Copy out the lines of the listing below again, beginning at the line that contains "Expand the search box dropdown arrow" and stopping after the line that contains "This screenshot has height=241, width=432.".

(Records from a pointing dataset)
####################

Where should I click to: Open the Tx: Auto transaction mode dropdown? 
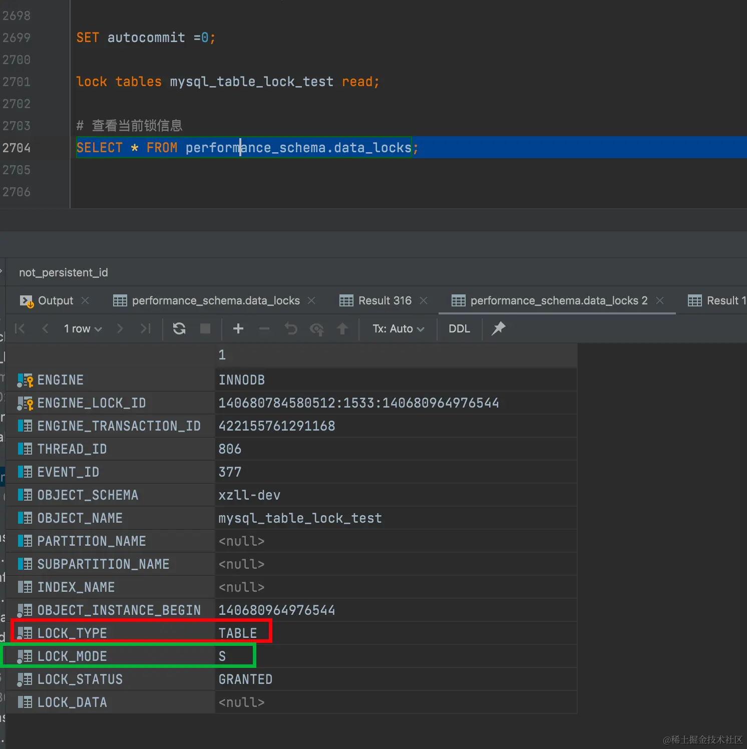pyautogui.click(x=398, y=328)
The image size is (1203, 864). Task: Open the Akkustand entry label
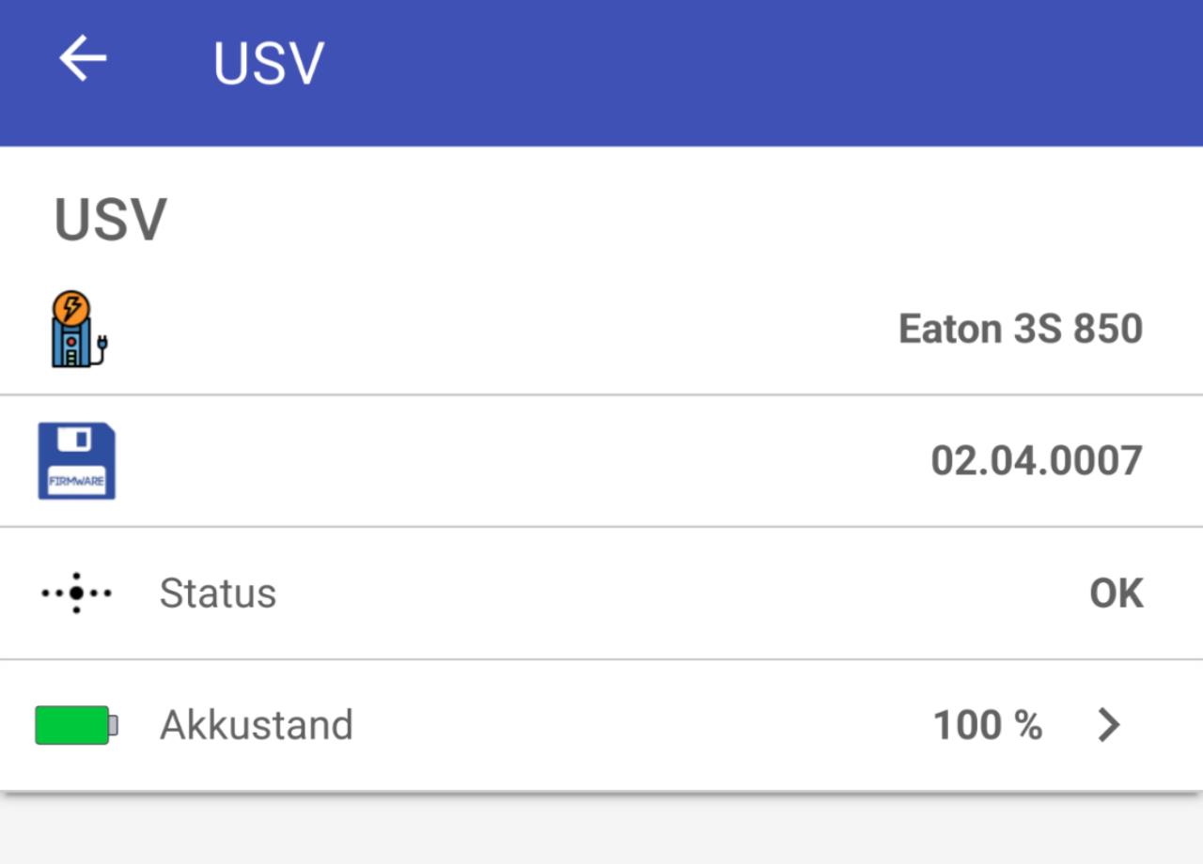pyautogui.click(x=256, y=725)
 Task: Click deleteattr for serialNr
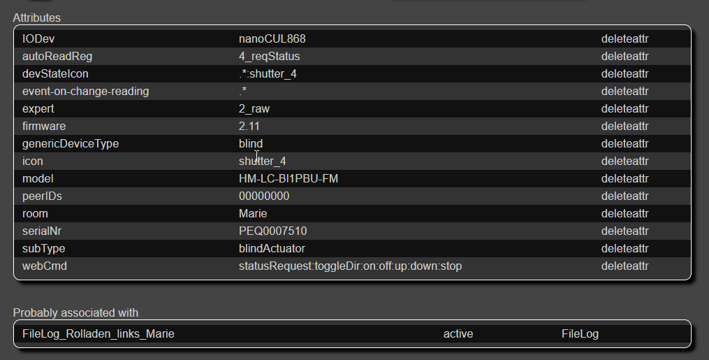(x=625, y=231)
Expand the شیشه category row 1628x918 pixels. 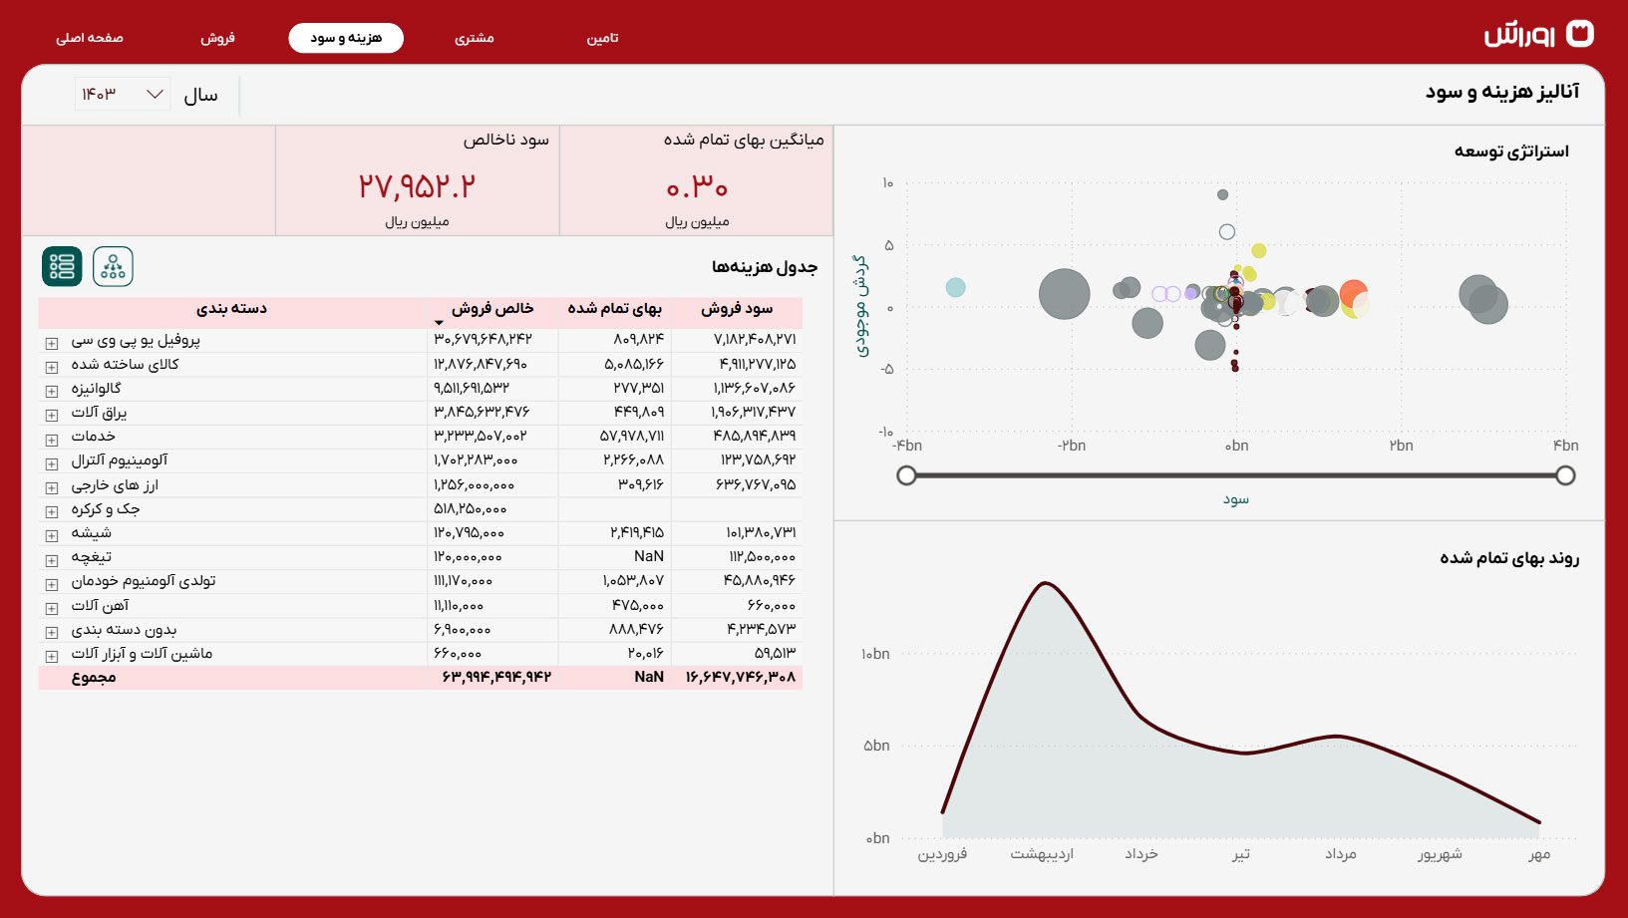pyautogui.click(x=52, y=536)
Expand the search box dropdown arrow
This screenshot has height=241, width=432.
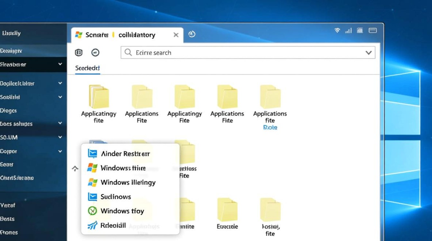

####################

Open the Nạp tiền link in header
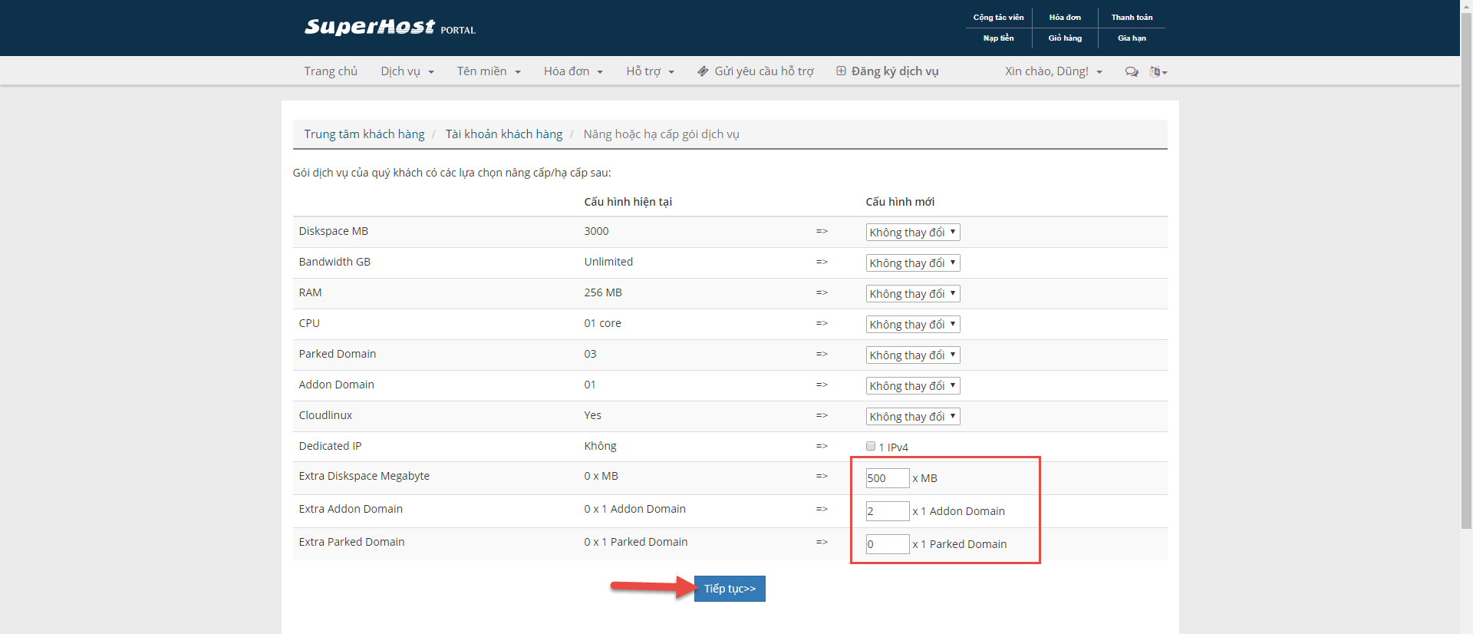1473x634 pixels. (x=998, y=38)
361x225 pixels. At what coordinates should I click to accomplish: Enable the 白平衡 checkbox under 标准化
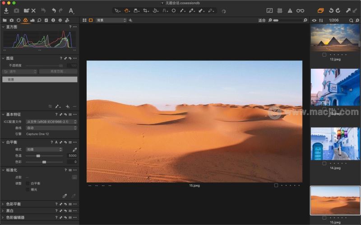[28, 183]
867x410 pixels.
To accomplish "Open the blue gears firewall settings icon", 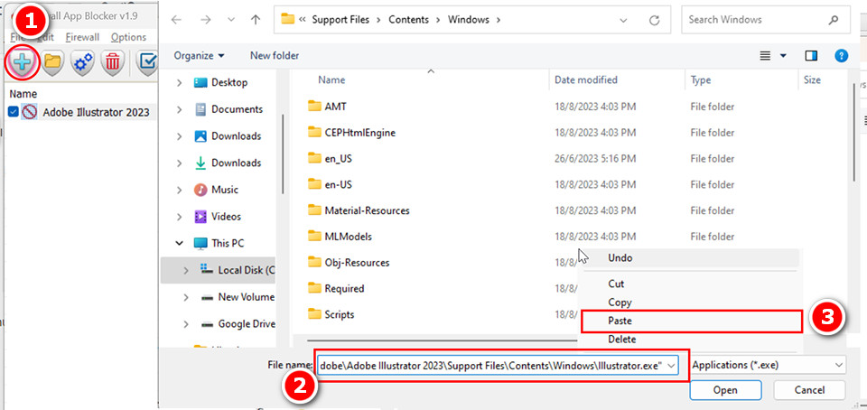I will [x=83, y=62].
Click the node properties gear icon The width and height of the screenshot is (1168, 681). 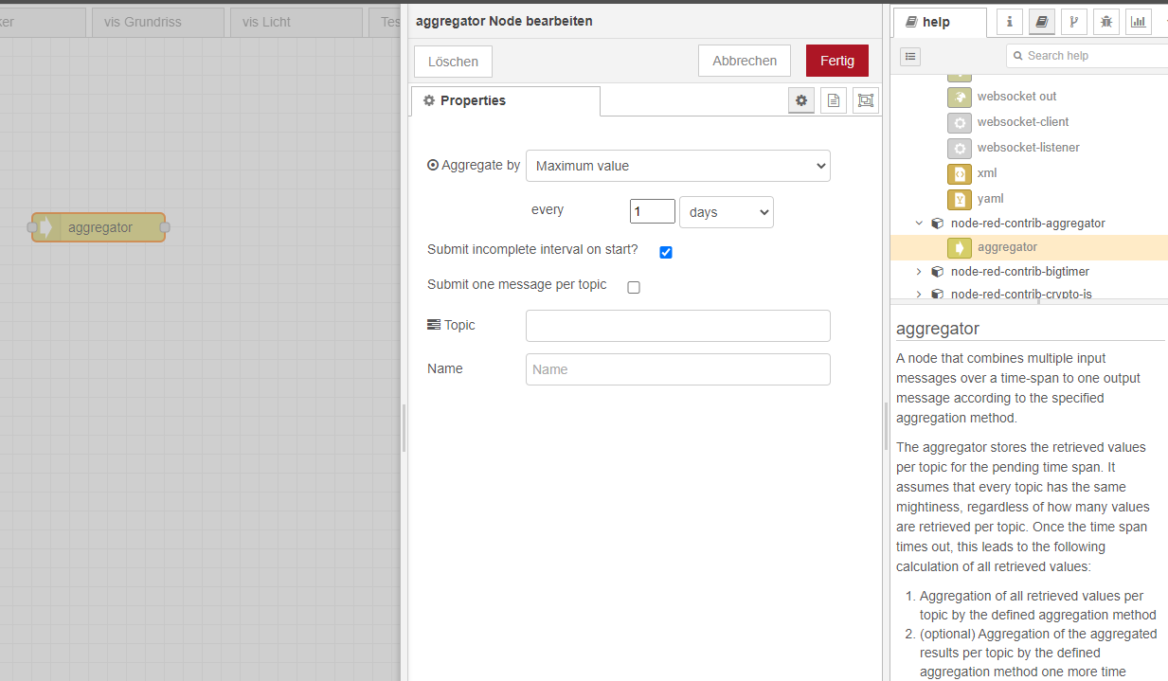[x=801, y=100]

####################

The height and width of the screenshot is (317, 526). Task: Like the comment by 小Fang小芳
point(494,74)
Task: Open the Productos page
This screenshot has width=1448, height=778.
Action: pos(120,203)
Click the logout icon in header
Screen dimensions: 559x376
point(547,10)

####################

_Written response_:
Expand the search box dropdown arrow
This screenshot has height=241, width=432.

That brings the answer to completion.